Return on Equity or ROE is a test of how effectively a company is growing its value and managing investors’ money. In short, ROE shows the profit each dollar generates with respect to its shareholder investments.

Check out our latest analysis for CBIZ

How Is ROE Calculated?

The formula for return on equity is:

Return on Equity = Net Profit (from continuing operations) ÷ Shareholders' Equity

So, based on the above formula, the ROE for CBIZ is:

11% = US$80m ÷ US$721m (Based on the trailing twelve months to September 2021).

The 'return' is the profit over the last twelve months. That means that for every $1 worth of shareholders' equity, the company generated $0.11 in profit.

Why Is ROE Important For Earnings Growth?

We have already established that ROE serves as an efficient profit-generating gauge for a company's future earnings. Based on how much of its profits the company chooses to reinvest or "retain", we are then able to evaluate a company's future ability to generate profits. Assuming all else is equal, companies that have both a higher return on equity and higher profit retention are usually the ones that have a higher growth rate when compared to companies that don't have the same features.

CBIZ's Earnings Growth And 11% ROE

To begin with, CBIZ seems to have a respectable ROE. Be that as it may, the company's ROE is still quite lower than the industry average of 15%. However, the moderate 14% net income growth seen by CBIZ over the past five years is definitely a positive. Therefore, the growth in earnings could probably have been caused by other variables. For example, it is possible that the company's management has made some good strategic decisions, or that the company has a low payout ratio. However, not to forget, the company does have a decent ROE to begin with, just that it is lower than the industry average. So this also does lend some color to the fairly high earnings growth seen by the company.

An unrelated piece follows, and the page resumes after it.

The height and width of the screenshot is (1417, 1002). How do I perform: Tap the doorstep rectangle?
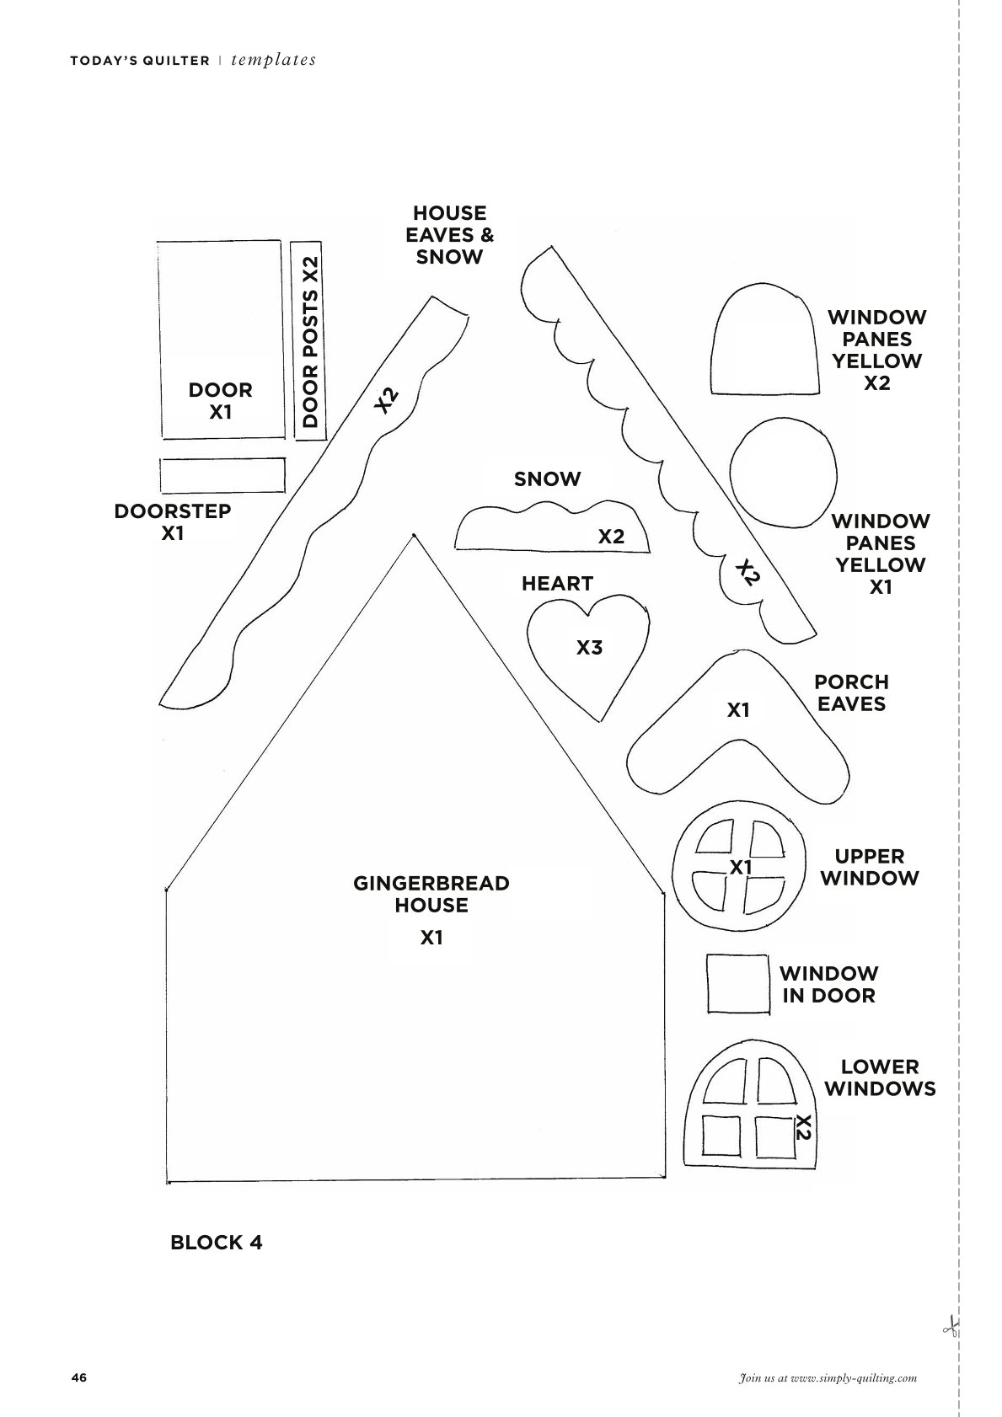click(222, 475)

We then performed a comparison between CBIZ's net income growth with the industry, which revealed that the company's growth is similar to the average industry growth of 15% in the same period.

past-earnings-growth
past-earnings-growth

The basis for attaching value to a company is, to a great extent, tied to its earnings growth. What investors need to determine next is if the expected earnings growth, or the lack of it, is already built into the share price. This then helps them determine if the stock is placed for a bright or bleak future. Has the market priced in the future outlook for CBZ? You can find out in our latest intrinsic value infographic research report.

Is CBIZ Using Its Retained Earnings Effectively?

CBIZ doesn't pay any dividend, meaning that all of its profits are being reinvested in the business, which explains the fair bit of earnings growth the company has seen.

Conclusion

Overall, we are quite pleased with CBIZ's performance. Particularly, we like that the company is reinvesting heavily into its business at a moderate rate of return. Unsurprisingly, this has led to an impressive earnings growth. We also studied the latest analyst forecasts and found that the company's earnings growth is expected be similar to its current growth rate. Are these analysts expectations based on the broad expectations for the industry, or on the company's fundamentals? Click here to be taken to our analyst's forecasts page for the company.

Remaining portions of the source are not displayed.